1:00 - 2:30
This special writing workshop for National Novel Writing Month examines how we build narrative urgency into our stories. Our job as writers of fiction, non-fiction, and scripts is to develop three-dimensional characters who struggle to achieve goals against all sorts of obstacles. In the pursuit of these goals, our characters grow and develop, creating an emotionally satisfying story for our readers and audiences. In this workshop, we use story-building tools and case studies to discuss how characters and events collide to form a story, how to generate the necessary conflict in our stories, and how to build toward satisfying endings.

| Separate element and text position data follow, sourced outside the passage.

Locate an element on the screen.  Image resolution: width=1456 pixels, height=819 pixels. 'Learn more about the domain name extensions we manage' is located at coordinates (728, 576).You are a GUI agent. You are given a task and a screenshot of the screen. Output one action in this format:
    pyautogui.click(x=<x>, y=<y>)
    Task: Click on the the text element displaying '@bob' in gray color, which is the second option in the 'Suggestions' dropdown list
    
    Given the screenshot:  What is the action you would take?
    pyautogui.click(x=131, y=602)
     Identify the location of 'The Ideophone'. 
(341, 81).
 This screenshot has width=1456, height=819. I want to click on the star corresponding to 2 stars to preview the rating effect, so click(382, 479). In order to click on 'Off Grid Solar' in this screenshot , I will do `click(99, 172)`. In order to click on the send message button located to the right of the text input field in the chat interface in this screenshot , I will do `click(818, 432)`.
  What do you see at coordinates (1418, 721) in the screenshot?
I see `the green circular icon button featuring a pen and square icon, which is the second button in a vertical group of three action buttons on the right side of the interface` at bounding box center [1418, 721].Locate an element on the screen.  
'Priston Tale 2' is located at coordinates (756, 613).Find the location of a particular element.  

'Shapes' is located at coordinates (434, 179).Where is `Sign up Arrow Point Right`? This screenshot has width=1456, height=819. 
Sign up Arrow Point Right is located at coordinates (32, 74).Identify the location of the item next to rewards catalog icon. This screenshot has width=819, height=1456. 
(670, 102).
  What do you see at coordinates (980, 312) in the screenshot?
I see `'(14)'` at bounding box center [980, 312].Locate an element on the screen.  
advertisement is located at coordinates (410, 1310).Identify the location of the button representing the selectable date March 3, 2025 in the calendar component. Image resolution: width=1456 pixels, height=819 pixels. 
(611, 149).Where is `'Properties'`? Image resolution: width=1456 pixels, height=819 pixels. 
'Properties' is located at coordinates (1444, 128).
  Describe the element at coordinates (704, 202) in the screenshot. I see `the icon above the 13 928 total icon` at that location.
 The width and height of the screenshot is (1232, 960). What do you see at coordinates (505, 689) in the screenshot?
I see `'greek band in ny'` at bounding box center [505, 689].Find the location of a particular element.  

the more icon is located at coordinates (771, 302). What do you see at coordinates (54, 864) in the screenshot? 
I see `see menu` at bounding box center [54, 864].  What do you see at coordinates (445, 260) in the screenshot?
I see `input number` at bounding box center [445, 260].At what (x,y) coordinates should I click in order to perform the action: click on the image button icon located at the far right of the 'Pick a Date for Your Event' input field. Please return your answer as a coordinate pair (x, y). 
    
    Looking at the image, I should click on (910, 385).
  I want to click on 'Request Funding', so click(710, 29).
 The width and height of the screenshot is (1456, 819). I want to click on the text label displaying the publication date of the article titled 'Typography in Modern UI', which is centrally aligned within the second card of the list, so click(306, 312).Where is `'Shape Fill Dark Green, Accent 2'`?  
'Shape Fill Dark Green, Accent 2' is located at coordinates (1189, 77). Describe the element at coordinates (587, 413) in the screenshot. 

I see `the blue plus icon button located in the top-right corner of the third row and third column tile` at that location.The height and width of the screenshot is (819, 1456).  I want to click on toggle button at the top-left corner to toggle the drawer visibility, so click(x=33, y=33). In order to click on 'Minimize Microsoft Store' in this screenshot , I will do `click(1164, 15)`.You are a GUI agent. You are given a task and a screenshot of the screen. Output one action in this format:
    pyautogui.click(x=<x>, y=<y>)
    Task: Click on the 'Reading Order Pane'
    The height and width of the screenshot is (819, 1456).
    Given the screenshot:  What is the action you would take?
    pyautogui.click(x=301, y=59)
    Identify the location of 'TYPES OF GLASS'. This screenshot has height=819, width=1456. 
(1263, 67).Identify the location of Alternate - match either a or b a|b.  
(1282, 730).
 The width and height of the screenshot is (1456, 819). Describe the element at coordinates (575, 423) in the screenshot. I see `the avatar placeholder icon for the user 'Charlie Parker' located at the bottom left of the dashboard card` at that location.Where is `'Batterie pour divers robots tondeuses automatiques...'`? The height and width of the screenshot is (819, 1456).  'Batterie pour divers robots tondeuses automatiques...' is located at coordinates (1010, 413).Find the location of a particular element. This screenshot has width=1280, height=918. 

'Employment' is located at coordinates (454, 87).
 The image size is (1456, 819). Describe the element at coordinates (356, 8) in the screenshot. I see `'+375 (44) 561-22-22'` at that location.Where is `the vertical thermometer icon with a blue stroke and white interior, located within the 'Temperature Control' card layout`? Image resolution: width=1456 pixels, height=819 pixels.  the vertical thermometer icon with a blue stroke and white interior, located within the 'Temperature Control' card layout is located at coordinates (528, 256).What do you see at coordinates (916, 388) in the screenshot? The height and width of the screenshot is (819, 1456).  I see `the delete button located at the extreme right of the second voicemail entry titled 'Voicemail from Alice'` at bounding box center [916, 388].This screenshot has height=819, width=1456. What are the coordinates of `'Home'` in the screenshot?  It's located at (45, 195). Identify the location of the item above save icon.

Maury Zeff is a Bay Area fiction writer and playwright. His work has been published in American Fiction, Crab Orchard Review, Southern California Review, and elsewhere and his plays have been performed throughout the United States and in Europe. He was nominated for a 2020 Pushcart Prize in fiction, won the 2021 Clark-Gross Award in the Novel, and was a finalist for the 2022 Tobias Wolff Award for Fiction and the Acacia Fiction Prize. He has received writing commissions and fellowships from PlayGround, the SF Olympians, and the San Francisco Writers Grotto, where he works and teaches writing. Maury earned an MFA in writing from the University of San Francisco.
https://newplayexchange.org/users/20888/maury-zeff
National Novel Writing Month (NaNoWriMo) is a fun, seat-of-your-pants approach to creative writing. On November 1, participants begin working towards the goal of writing a 50,000-word novel by 11:59 PM on November 30.